Differences between Frege and Haskell

Ingo60 edited this page Oct 11, 2012 · 43 revisions

This document is intended for people who have a working knowledge of Haskell and want to write Frege code. The objective is not to describe each difference in every detail. For this, please consult the Frege Language Reference Manual, that can be obtained from the download page. It is rather just an overview with brief explanations. However, if you feel some difference you stumble upon should be included here, please open an issue on the project page.

I refer to the Haskell language as described in the Haskell 2010 Language Report. This document follows in structure the Haskell 2010 Language Report. I give the section numbers for easy reference. Most of the time I will not repeat how things are in Haskell, for example I will not write "In Haskell, this is such and such, whereas in Frege, it is thus." Rather, I just write "thus". Words and phrases like "not yet", "currently", "at this time" etc. indicate the possibility, that the incompatibility they refer to will be eliminated later.

##General differences

  • The Foreign Function Interface is missing, instead of this there are language constructs to make Java types and methods usable. All primitive types are just Java types.

  • Higher rank polymorphism is supported out of the box. (Other GHC extensions like multi paramter typeclasses and functional dependencies may be implemented sooner or later.)

  • Data types act as namespaces within modules, this makes it possible to have record fields whose names do not pollute the top level namespace.

##Library/Prelude

The Frege-Prelude defines many functions, type classes and types known from Haskell in a similar way. The goal is to implement most of the Haskell 2010 standard library in a most compatible way as far as this makes sense.

Apart from that, everything else will be quite different, because Frege uses the Java APIs whenever possible.
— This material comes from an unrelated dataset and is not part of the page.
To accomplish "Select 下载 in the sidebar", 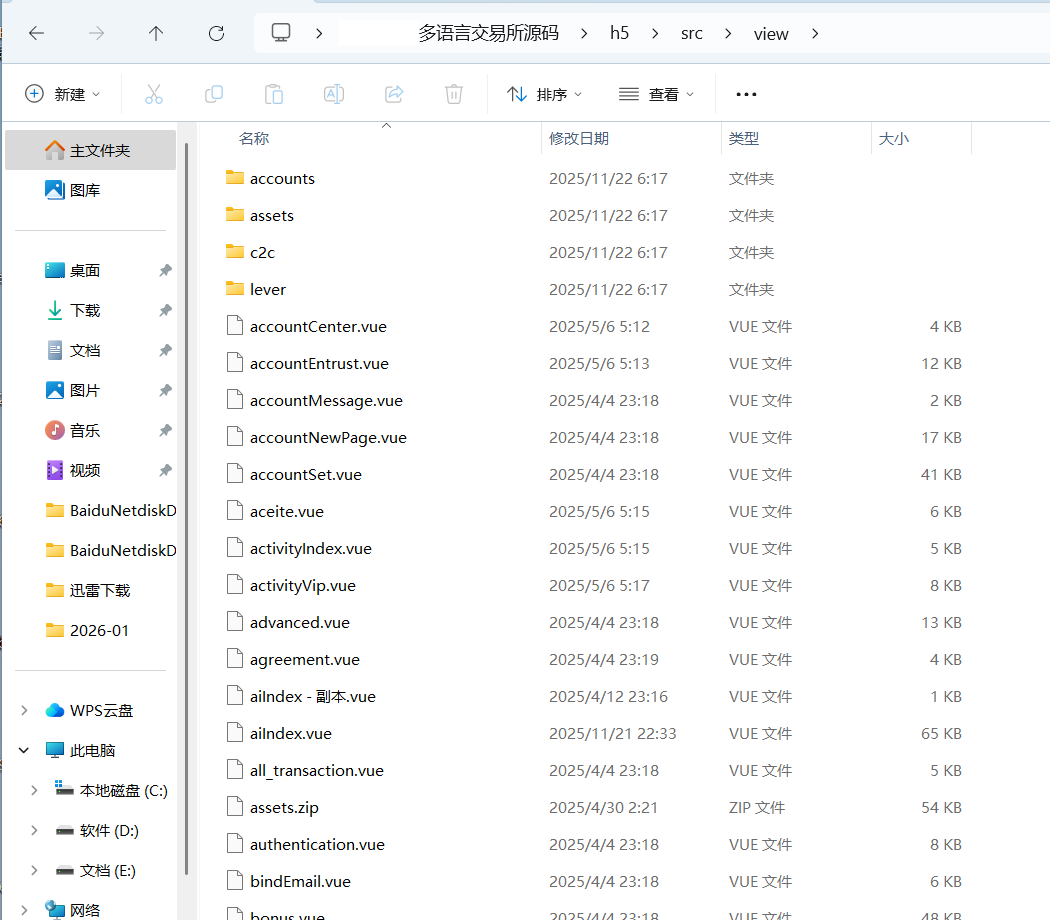I will point(85,310).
At the time being, there is not much library support yet beyond the standard libraries.

##1.4 Namespaces / 5 Modules

The compilation unit is a package or module, whose name is a dot-separated sequence of identifiers, where the last one must start with an uppercase letter. Packages names are used only in import clauses. In all other cases, they are referenced by the simple name that was assigned in the import clause or, if there was none assigned, by the last component of the package name. This is known as name space identifier.
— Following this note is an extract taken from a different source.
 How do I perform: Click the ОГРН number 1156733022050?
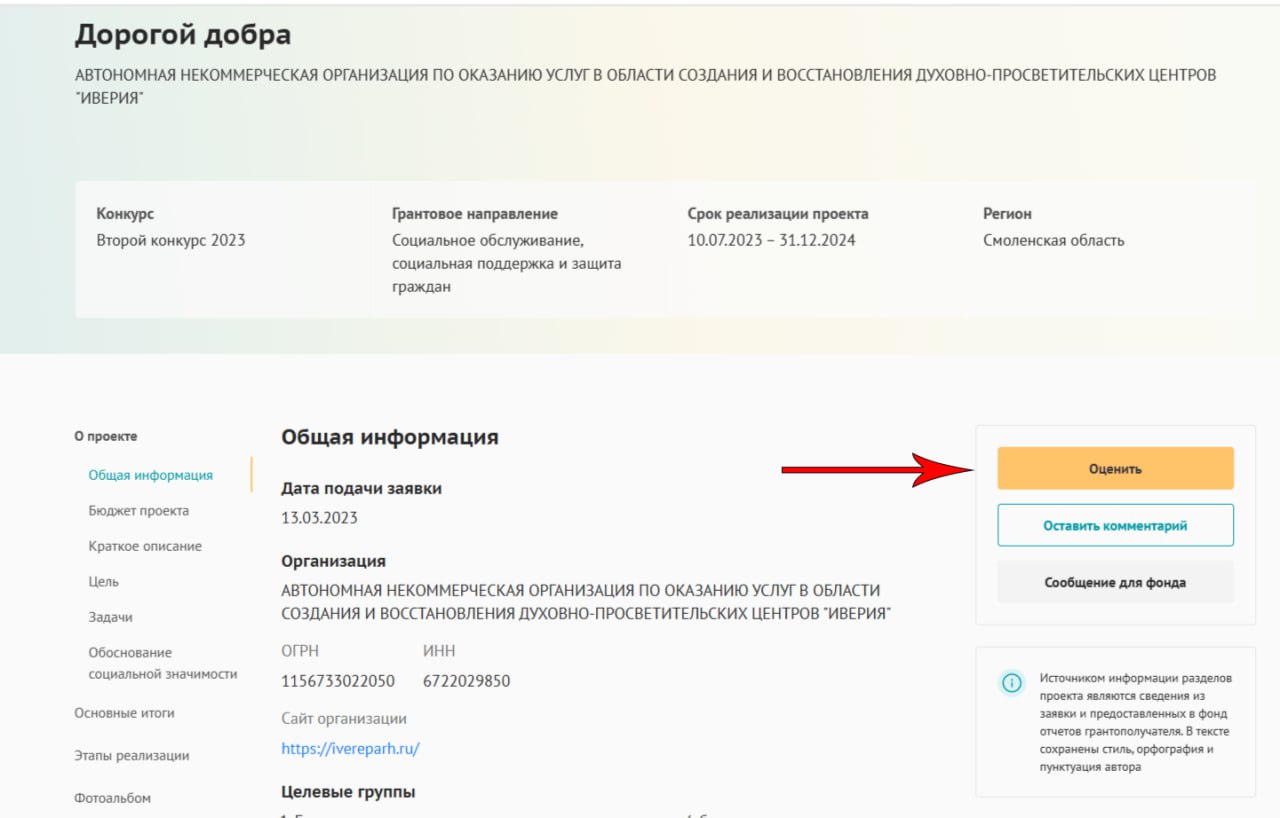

There are no export clauses. Constructors, functions and data types that must not be accessible from other modules can be marked private. A data type declaration can be marked abstract, this is equivalent to making all constructors private.

Every module, not just Main, can have a function

main :: [String] -> IO ()

Execution of the Java class file that results from compiling of such a package will apply this function to the list of command line arguments and then run the resulting IO action.

##2.3 Comments

Comments introduced with {-- (block comment) or --- (line comment) are treated as documentation text. Documentation text looks like a comment, but is syntactically a single token that may occur at certain points in the program only. The text of the comment makes it down to the compiled module (Java class file) from where it can be retrieved later, for example by documentation tools.

##2.4 Identifiers and Operators

  • default, deriving, foreign and newtype are not keywords.
  • abstract, derive, false, native, package, private, protected, public, pure and true are keywords.
  • Currently, no identifier may start with an underscore except the identifier _. The latter may only appear in patterns, where it signals an uninteresting value, as usual.
  • Identifiers, but not operators, can be qualified with name space identifiers.
  • The only operator allowed as data constructor is :
  • ! and ? are unary operators. Unary operators bind yet stronger than function application, so that f !a is parsed as f (!a)
  • Frege has 18 precedence levels, 16 can be assigned to user defined operators. The infix directives work on the lexical level only.
  • In infix directives, it is mandatory to enclose new operators composed of non word characters in accent marks.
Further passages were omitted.